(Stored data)

□ □ □ □

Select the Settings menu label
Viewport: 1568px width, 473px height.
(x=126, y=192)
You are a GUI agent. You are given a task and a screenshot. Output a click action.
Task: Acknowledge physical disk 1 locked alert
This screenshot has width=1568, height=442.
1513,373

□ □ □ □

Only the lines from the one containing "You are a GUI" through the final line of the data belong in the answer, repeated exactly.

You are a GUI agent. You are given a task and a screenshot. Output a click action.
Task: Acknowledge physical disk 1 locked alert
This screenshot has width=1568, height=442.
1513,373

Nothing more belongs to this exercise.